His hand was armed with skill,

His face was the mold of beauty,

And his heart the throne of will.”

CHAPTER X.
THE CLIMAX OF 1880.

The Clans are met in the prairied West,

And the battle is on, is on again,

The struggle of great and little men,

To make one victor above the rest.

The fathers of the Republic had no suspicion of the form which American politics has assumed. The thing which we know as a political party is new under the sun. No other country or age ever had any thing like what America understands by the word party. When we speak of a party, we do not have in mind a mere sect, or class, distinguished by peculiar opinions, and composed of individuals whose only bond of union is their harmony of opinion, passion, or prejudice. We do not mean a caste, nor a peculiar section of American society, nor a portion of the masses, whose birth, condition, and surroundings predestine them to take a traditional sort of a view of political affairs, which they hold in common with their parents and their fellows. This was what Rome, in the days of her Republic, understood by the name of party. Patrician and plebeian stood not merely for opinion, but for more—for birth, heritage, and station. When there was an election, it was a rout, a rabble, without organization, work, or object. Rich and poor were arrayed against each other; the public offices were the glittering prize. But they were captured more by seditions, revolts, coups d’état, than by the insinuating arts of the wire-puller. The same thing is largely true of England and France, although less so lately than formerly.

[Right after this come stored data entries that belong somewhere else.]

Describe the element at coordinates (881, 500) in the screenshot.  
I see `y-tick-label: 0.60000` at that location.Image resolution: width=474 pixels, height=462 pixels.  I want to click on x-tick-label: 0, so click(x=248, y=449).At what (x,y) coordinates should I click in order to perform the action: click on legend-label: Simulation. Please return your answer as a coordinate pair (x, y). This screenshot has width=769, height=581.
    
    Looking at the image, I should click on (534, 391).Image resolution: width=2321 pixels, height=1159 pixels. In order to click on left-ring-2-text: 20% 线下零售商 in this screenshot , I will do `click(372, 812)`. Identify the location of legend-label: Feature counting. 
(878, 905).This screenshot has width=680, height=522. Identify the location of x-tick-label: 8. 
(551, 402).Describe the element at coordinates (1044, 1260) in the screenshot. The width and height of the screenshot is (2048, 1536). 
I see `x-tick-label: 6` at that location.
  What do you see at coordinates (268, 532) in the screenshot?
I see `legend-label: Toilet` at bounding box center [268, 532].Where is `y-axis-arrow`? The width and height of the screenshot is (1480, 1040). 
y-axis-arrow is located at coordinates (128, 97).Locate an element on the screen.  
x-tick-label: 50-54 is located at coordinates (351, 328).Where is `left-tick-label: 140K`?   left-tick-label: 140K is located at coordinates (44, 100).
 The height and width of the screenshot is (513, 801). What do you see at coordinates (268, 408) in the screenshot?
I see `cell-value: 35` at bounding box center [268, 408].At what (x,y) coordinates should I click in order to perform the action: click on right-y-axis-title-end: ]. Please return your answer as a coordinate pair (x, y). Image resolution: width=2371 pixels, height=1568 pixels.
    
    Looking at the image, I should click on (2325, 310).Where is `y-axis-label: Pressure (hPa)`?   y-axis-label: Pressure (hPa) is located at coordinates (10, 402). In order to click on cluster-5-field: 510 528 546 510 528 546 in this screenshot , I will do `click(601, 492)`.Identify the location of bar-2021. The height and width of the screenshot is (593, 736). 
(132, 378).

But in America by a political party, we mean an organism, of which the life is, in the beginning at least, an opinion or set of opinions. We mean an institution as perfectly organized as the government itself; and taking hold of the people much more intimately. We mean an organization so powerful that the government is in its hands but a toy; so despotic that it has but one penalty for treason—political death; so much beloved, that while a few men in a few widely separated generations make glorious and awful sacrifices for their country, nearly all the men of every generation lend themselves, heart and soul, to the cause of party. A political party raises, once in four years, drilled armies, more numerous than any war ever called forth. If the battalions wear no uniform but red shirt and cap, and carry no more deadly weapon than the flaming torch, they are, nevertheless, as numerous, as well drilled, and as powerful as the glistening ranks of Gettysburg or Chickamauga. They, too, fight for the government—or against it. A political party has its official chief, its national legislature or “committee,” its state, county, township, ward, and precinct organizations. It is stupendous. The local organization has in its secret rooms lists containing the name of every voter, with an analysis of his political views; if they are wavering, a few significant remarks on how he can be “reached.” The county and state organizations have their treasuries, their system of taxation and revenue, their fields of expenditure, and their cries of robbery, reform, and retrenchment. In the secret committee rooms are laid deep and sagacious plans for carrying the election. In some States, the old, crude ways of sedition, driving away of voters, and stuffing the poll are still followed; but in most of the States prevail arts and methods so mysterious, so secret, that none but the expert politician knows what they are.